§ Goal
Retype the lines of the material character for character, from the line containing "Sport (908, 119)" through the line containing "Add to cart [button] (730, 1306)", both ends included.

§ Rows
>>>>

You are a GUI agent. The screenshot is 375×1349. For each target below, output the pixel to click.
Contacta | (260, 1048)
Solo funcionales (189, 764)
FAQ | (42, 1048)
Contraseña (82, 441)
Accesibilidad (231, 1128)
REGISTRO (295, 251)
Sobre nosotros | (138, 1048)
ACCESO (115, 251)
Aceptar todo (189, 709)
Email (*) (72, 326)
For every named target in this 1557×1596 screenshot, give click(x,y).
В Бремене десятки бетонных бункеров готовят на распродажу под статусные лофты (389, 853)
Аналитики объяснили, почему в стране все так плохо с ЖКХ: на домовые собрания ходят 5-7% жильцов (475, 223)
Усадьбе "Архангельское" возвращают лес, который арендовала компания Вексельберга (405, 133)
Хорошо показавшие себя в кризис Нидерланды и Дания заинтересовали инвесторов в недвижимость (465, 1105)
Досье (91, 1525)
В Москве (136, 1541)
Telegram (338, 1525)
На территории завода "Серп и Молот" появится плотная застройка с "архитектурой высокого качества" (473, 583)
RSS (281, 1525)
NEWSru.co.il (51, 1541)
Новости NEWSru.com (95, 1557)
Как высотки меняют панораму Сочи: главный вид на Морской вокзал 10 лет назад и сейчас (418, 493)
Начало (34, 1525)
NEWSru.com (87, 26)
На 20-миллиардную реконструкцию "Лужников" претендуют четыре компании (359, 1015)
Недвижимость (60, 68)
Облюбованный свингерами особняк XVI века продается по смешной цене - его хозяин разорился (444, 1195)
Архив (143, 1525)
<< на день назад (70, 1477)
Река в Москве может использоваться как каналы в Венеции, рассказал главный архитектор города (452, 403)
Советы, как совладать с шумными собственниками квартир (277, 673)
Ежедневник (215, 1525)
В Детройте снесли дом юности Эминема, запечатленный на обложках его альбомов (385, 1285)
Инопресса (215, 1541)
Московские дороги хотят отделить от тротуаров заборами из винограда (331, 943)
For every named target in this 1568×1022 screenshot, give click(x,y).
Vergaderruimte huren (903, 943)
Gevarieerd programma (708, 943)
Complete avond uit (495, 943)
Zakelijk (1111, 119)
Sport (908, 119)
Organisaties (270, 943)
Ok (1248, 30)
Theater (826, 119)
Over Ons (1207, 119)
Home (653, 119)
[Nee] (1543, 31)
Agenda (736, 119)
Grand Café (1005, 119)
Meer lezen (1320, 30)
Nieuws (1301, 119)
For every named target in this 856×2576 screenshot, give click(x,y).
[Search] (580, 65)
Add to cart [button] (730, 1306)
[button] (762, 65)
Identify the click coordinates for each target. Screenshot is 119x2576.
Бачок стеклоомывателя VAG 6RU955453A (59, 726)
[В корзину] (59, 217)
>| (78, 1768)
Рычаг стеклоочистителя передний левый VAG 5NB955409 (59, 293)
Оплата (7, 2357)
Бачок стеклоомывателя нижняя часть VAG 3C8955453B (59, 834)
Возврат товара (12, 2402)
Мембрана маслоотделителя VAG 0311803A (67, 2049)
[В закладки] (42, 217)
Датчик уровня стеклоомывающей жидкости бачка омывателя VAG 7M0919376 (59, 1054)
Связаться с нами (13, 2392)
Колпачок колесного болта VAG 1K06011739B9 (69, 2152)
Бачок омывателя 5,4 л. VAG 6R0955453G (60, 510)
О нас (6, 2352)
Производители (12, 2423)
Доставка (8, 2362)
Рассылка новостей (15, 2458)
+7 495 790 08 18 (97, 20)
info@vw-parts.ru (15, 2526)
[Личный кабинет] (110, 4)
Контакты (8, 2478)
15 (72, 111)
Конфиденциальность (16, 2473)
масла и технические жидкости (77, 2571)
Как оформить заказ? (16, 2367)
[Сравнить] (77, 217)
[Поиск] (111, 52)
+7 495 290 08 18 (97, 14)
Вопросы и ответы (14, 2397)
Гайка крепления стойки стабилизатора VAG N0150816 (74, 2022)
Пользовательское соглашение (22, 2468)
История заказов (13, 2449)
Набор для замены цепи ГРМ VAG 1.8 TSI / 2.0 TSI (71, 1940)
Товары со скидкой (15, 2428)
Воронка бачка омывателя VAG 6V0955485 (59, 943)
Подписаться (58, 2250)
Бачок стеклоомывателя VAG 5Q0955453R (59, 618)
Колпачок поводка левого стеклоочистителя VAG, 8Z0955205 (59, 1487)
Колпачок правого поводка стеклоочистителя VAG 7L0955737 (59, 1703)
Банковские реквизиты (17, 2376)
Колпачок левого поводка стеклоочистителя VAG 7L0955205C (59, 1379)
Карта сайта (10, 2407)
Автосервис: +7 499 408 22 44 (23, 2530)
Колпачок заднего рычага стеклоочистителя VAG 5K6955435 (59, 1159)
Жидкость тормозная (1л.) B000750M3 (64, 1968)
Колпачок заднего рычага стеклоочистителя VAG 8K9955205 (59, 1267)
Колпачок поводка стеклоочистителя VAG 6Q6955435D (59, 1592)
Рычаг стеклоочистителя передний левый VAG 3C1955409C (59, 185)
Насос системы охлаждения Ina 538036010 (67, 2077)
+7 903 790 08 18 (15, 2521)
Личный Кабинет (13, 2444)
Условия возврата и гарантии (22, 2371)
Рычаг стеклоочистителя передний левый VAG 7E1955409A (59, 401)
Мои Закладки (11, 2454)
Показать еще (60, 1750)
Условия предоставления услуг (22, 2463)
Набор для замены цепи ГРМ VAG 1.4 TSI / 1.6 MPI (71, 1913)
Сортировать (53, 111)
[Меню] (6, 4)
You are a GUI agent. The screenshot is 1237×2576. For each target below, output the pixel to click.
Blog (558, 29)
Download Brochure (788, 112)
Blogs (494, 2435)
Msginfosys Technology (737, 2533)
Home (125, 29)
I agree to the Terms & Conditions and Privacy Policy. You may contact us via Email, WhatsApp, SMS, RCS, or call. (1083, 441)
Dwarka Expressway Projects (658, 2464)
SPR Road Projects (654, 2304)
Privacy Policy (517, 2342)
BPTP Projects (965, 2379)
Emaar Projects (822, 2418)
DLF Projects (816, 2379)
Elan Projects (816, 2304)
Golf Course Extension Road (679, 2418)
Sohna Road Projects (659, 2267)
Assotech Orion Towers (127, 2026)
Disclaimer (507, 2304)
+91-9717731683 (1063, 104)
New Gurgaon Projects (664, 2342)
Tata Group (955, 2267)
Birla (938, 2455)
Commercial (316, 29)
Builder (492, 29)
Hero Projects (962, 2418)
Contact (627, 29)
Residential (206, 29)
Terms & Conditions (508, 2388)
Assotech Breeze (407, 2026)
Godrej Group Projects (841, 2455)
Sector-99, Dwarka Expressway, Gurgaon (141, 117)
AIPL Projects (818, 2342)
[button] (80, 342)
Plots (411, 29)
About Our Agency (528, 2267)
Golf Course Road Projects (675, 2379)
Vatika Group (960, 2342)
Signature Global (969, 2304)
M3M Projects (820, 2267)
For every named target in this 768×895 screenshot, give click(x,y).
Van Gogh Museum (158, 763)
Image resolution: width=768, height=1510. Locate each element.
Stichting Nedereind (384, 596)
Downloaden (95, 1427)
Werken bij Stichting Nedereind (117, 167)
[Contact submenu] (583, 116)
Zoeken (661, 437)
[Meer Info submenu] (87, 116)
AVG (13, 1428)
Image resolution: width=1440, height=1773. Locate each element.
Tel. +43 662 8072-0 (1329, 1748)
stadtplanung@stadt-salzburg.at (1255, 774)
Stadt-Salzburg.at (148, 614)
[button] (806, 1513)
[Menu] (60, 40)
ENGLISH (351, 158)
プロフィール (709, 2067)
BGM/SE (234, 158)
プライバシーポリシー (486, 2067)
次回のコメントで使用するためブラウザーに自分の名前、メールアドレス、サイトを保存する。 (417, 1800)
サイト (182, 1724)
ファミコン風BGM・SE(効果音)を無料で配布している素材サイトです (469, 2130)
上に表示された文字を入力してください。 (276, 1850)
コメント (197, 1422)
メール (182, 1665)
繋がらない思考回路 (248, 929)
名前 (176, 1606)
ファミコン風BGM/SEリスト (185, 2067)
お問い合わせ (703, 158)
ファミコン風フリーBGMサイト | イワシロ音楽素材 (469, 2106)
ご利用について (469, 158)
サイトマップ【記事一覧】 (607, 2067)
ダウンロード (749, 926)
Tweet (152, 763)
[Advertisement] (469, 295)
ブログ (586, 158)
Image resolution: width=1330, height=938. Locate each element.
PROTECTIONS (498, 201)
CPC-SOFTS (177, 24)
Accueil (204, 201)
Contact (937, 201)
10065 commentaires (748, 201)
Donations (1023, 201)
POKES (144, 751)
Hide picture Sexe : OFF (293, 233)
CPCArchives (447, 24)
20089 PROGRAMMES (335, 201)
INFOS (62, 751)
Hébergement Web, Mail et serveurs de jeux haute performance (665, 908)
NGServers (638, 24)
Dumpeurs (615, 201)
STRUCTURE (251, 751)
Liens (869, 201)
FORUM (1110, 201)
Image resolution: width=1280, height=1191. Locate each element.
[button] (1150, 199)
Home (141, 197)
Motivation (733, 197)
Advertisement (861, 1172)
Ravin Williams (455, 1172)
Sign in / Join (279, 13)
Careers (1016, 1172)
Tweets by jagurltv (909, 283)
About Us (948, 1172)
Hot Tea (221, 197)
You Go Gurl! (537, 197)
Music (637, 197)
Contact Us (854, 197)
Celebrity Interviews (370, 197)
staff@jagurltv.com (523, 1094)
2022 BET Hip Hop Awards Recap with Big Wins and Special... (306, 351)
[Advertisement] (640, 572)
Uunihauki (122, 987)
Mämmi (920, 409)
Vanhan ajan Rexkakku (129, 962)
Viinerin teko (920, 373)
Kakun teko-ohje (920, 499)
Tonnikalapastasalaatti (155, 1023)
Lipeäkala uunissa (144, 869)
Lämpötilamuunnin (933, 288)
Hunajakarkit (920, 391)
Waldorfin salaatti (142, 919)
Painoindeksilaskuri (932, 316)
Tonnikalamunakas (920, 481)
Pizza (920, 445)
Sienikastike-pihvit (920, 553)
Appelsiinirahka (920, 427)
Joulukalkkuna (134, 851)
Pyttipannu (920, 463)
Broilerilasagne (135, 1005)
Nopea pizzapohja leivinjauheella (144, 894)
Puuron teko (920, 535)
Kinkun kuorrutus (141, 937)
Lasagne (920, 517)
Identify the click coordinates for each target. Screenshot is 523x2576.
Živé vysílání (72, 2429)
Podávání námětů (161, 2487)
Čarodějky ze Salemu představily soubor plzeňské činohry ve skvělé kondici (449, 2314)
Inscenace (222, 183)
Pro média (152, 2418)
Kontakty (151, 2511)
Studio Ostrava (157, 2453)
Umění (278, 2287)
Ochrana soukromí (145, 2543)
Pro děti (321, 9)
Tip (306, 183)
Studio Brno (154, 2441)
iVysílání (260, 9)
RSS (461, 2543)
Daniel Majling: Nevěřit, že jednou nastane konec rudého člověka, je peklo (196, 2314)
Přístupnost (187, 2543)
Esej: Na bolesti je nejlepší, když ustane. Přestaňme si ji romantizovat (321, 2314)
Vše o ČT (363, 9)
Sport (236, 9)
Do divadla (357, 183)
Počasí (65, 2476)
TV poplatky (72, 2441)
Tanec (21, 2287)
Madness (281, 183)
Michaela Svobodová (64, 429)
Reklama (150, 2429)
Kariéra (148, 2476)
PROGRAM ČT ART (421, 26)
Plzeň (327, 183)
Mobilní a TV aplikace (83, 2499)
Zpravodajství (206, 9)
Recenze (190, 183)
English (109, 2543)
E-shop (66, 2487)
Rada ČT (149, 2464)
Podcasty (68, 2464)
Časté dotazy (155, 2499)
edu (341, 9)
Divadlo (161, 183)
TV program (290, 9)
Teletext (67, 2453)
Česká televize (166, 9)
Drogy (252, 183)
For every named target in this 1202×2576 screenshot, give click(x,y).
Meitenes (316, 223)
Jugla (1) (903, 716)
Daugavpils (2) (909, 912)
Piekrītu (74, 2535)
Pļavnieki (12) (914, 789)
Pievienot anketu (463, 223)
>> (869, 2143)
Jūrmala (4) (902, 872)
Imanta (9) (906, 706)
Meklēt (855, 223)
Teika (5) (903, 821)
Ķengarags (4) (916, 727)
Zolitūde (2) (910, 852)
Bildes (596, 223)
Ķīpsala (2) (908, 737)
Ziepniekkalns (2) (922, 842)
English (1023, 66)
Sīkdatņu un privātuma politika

<<<<

§ Result of the exercise
Sport (908, 119)
Organisaties (270, 943)
Ok (1248, 30)
Theater (826, 119)
Over Ons (1207, 119)
Home (653, 119)
[Nee] (1543, 31)
Agenda (736, 119)
Grand Café (1005, 119)
Meer lezen (1320, 30)
Nieuws (1301, 119)
For every named target in this 856×2576 screenshot, give click(x,y).
[Search] (580, 65)
Add to cart [button] (730, 1306)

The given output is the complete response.